Jigyasa Arora et al. Proc Biol Sci. .

Abstract

Termites host diverse communities of gut microbes, including many bacterial lineages only found in this habitat. The bacteria endemic to termite guts are transmitted via two routes: a vertical route from parent colonies to daughter colonies and a horizontal route between colonies sometimes belonging to different termite species. The relative importance of both transmission routes in shaping the gut microbiota of termites remains unknown. Using bacterial marker genes derived from the gut metagenomes of 197 termites and one Cryptocercus cockroach, we show that bacteria endemic to termite guts are mostly transferred vertically. We identified 18 lineages of gut bacteria showing cophylogenetic patterns with termites over tens of millions of years. Horizontal transfer rates estimated for 16 bacterial lineages were within the range of those estimated for 15 mitochondrial genes, suggesting that horizontal transfers are uncommon and vertical transfers are the dominant transmission route in these lineages.

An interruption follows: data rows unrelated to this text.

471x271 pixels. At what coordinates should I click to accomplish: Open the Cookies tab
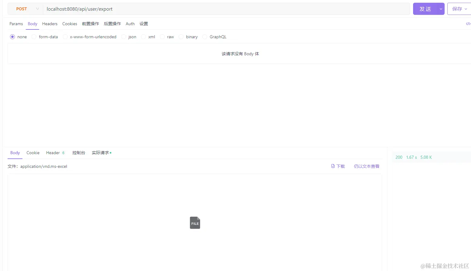[x=69, y=24]
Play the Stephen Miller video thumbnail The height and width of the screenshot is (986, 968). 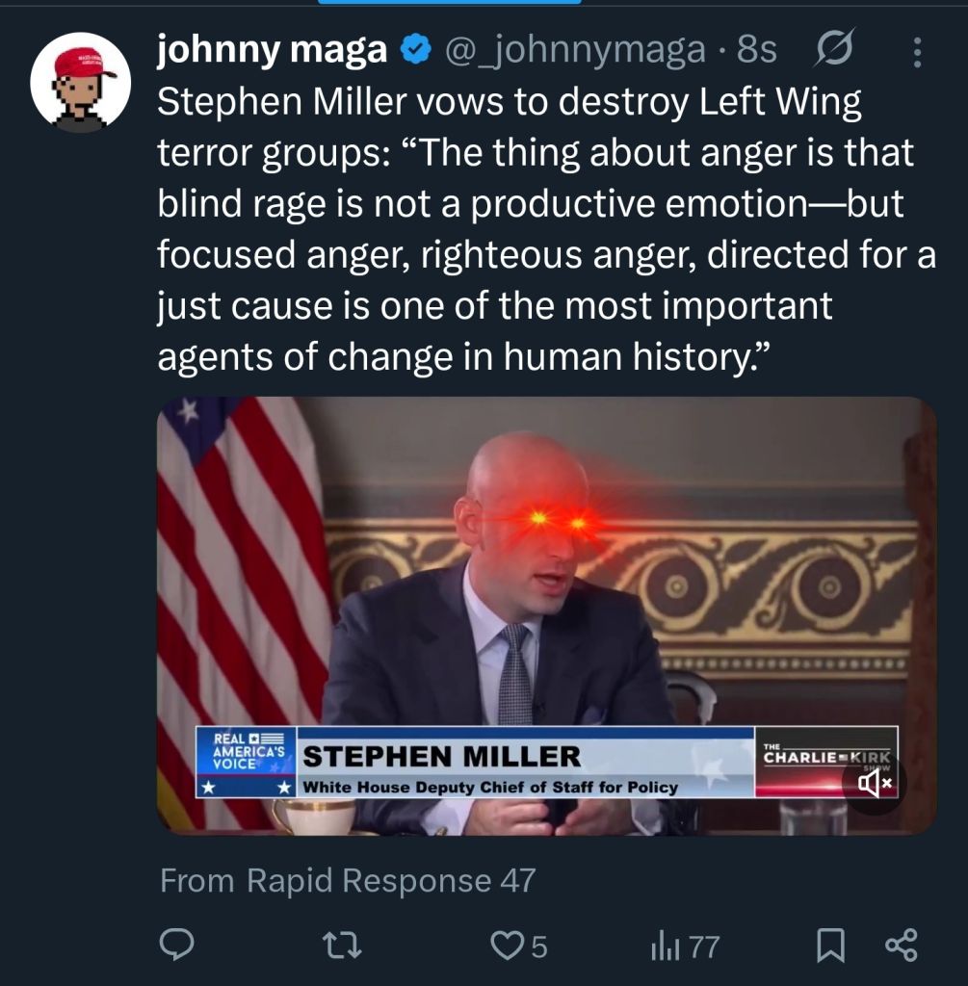[546, 615]
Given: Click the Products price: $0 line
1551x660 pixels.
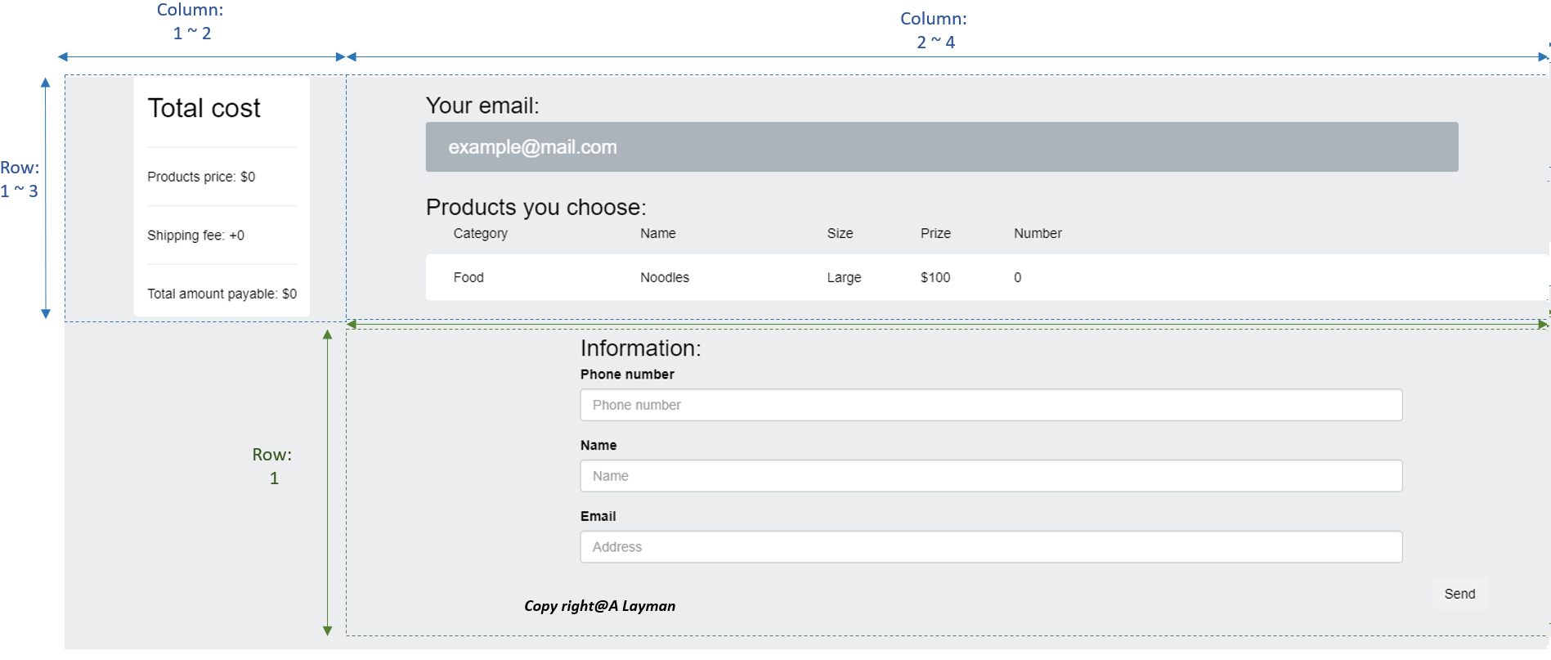Looking at the screenshot, I should tap(201, 177).
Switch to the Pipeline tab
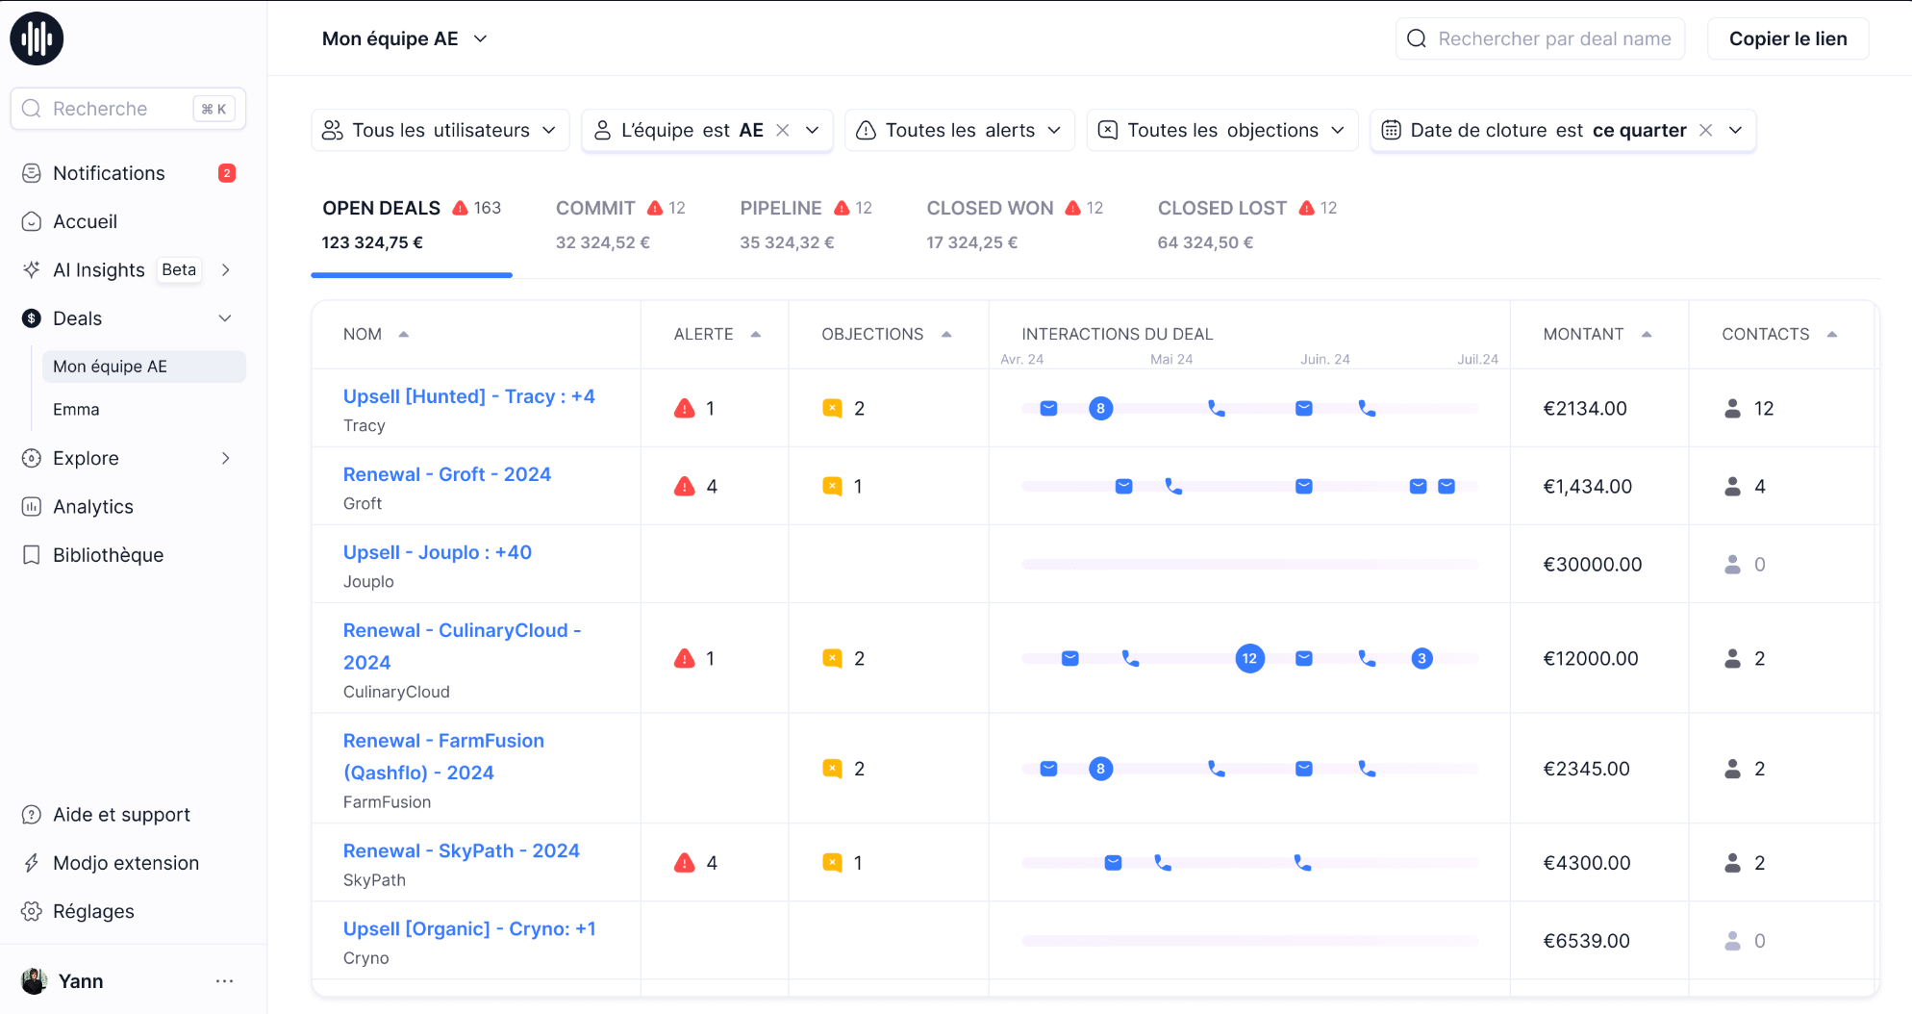Screen dimensions: 1912x1014 pyautogui.click(x=780, y=209)
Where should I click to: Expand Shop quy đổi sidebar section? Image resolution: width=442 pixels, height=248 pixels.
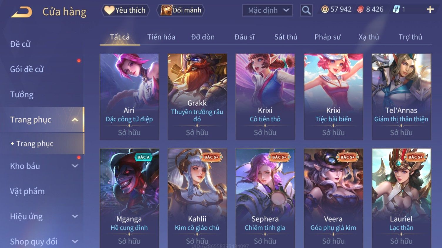(75, 242)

Some of these associations probably date back more than 150 million years and are an order of magnitude older than the cophylogenetic patterns between mammalian hosts and their gut bacteria. Our results suggest that termites have cospeciated with their gut bacteria since first appearing in the geological record.

Keywords: cophylogeny; endosymbionts; isoptera; metagenomics; vertical inheritance.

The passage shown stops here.